Espiazione della pena, recupero del condannato, diritti umani: cosa dovrebbe prevalere nel caso Riina?
La sentenza della Cassazione che “apre” ad una possibile scarcerazione di Totò Riina per motivi umanitari fa nascere alcuni interrogativi.
Pensiamo sia ormai scontato che una pena detentiva, di qualsiasi tipo e durata, debba avere due scopi fondamentali: l’espiazione della colpa e il recupero sociale e morale del condannato. Tutto questo, ovviamente, senza dimenticare quelle esigenze di rispetto dei diritti dell’uomo e di pietà che sono (o dovrebbero essere) connaturate alla nostra civiltà occidentale.
Nel caso specifico è indubbio che l’espiazione della pena, e cioè la durata della carcerazione, sia commensurata ai delitti di cui è stato riconosciuto colpevole Totò Riina: un centinaio di omicidi. In altre parole, un centinaio di persone che, grazie a lui, hanno perso definitivamente la vita. Resta il problema del recupero sociale e del pentimento. Può essere ritenuto socialmente recuperato un condannato che dal carcere continua a minacciare di morte magistrati e avversari comportandosi ancora come un capo mafioso?
Esistono poi le esigenze di rispetto dei diritti umani: ogni uomo ha diritto a essere curato al meglio, senza se e senza ma, sia esso detenuto o libero, ricco o povero.
Ricordiamo a questo proposito un piccolo episodio storico: quando Silvio Pellico si ammalò allo Spielberg, l’imperatore d’Austria mandò a curarlo il proprio medico personale; piccolo, grande esempio di civiltà.
Allora ci auguriamo che Totò Riina resti dov’è e che venga, questo sì, curato nel migliore dei modi.

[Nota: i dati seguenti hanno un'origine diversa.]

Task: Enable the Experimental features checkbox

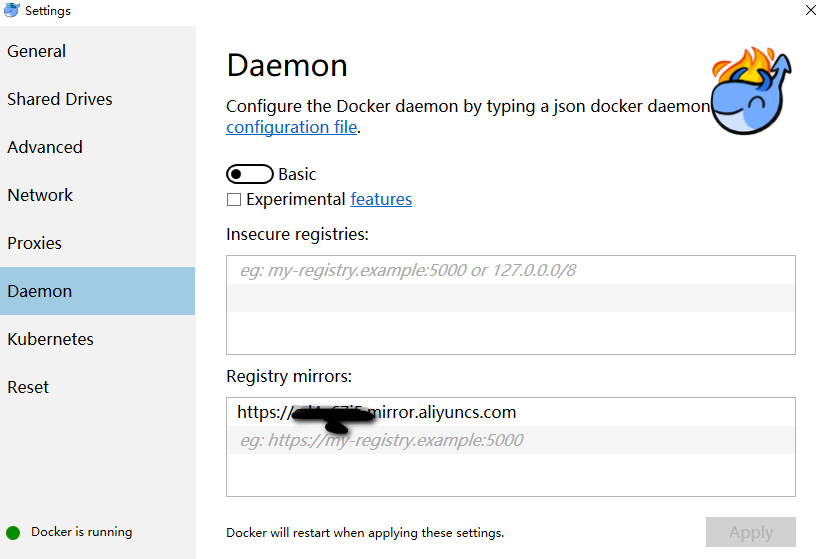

Questo per rispetto della certezza del diritto, di coloro che hanno perso la vita per causa sua, e di tutti quelli che restano in carcere in condizioni sovente precarie, malati e spesso ancora in attesa di giudizio, solo perché non hanno a disposizione avvocati e mezzi e non si chiamano Riina.
È un problema di civiltà, non di giustizia o di pietà.